A year later Panufnik received a commission from London’s Royal Philharmonic Society for his Symphony No. 9. Its first performance in February 1987 coincided with the publication of the composer’s autobiography, Composing Myself.
Soon after, another commission came from Georg Solti, who asked for a symphonic work to celebrate the centenary of the Chicago Symphony Orchestra in 1990; in response, Panufnik composed Symphony No. 10.
Also in 1990, after Poland regained full independence, the Programme Committee of the International Festival of Contemporary Music Warsaw Autumn decided to organise an extended presentation of Panufnik’s output. The composer was invited to conduct two concerts featuring exclusively his own works. Having until then firmly refused all invitations to Poland, this time, in a different political situation, he accepted.
At Warsaw airport the composer, together with his wife and children, was welcomed by a delegation from the Polish Composers’ Union, and a small brass ensemble played his own Paean, as well as Krzesimir Dębski’s Fanfare, composed especially for that occasion.
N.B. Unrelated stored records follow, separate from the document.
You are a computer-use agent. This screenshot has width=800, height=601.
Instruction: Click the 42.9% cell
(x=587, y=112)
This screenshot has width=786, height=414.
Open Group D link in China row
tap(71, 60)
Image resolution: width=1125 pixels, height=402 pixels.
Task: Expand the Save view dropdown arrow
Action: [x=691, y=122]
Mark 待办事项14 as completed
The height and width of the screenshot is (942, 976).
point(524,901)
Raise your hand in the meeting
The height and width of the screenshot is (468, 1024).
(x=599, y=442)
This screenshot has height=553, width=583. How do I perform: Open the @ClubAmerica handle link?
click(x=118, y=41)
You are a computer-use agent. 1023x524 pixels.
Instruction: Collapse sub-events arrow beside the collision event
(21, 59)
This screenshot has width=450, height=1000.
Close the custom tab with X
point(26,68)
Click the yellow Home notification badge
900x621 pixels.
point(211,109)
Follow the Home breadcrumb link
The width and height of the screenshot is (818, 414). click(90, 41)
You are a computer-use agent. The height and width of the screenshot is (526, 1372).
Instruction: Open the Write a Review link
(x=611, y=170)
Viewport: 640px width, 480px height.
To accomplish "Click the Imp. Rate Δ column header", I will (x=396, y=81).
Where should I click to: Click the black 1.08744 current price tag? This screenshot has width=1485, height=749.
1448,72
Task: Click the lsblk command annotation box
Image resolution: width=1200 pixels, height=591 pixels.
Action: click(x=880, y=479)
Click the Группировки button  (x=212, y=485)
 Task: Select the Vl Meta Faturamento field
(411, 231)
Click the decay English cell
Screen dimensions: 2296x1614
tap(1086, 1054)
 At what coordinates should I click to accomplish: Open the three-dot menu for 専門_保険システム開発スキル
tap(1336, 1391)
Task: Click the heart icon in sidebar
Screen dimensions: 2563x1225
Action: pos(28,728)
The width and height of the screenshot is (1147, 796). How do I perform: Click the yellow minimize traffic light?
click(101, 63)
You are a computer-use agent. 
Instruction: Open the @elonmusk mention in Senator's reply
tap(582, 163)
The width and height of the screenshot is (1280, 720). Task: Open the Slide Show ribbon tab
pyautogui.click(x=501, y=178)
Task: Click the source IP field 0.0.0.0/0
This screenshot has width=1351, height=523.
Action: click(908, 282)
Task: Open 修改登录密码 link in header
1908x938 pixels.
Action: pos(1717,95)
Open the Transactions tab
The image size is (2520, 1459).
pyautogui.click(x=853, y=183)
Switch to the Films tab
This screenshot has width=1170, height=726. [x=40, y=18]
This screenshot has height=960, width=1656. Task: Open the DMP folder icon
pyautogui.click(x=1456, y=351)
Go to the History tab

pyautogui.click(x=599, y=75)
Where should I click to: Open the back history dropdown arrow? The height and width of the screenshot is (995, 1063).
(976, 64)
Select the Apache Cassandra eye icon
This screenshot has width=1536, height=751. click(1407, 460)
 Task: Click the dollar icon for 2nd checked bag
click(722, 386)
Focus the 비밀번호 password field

The Panufniks spent a few days in Warsaw, filled with rehearsals, concerts and meetings with the authorities as well as friends not seen for many years. Witold Lutosławski and his wife gave a dinner in Panufniks’ honour, and Wanda Warska with Andrzej Kurylewicz organised a concert for them in their Artists’ Cellar in Warsaw’s Old Town. Panufnik’s first appearance on the rostrum at the National Philharmonic Hall was greeted by an ovation from the crowded audience which lasted some minutes. Both artistically and socially, the composer’s return to his homeland was a great success.
Camilla Panufnik
Camilla Panufnik
Panufnik himself was very touched and happy to have lived to see Poland regain full independence. He was making plans to visit Warsaw the following year, and to show Poland to his wife and children. He was to come again in 1991, to receive his honorary doctorate from Warsaw’s Music Academy, and to conduct the Academy’s orchestra playing his own compositions. Sadly, these plans were not to be realised...
Even before his visit to Poland, Panufnik was diagnosed with advanced cancer, which proved to be terminal. However, in spite of his deteriorating health, the composer continued his creative work – after returning from Poland he wrote String Quartet No. 3 'Wycinanki' [Paper-cuts] and started work on Cello Concerto for Mstislav Rostropovich.
In the summer of 1991 his condition worsened considerably, and he finished composing Cello Concerto lying in bed, cared for by his wife and children. At the end of the finished score manuscript he wrote the date: 19.9.91, with an exclamation mark next to it, amazed by the mirror symmetry of that date – a symmetry so in tune with his ideal, realised in the majority of his compositions, including Cello Concerto.
He died on the morning of 27 October 1991 at his home in Twickenham near London.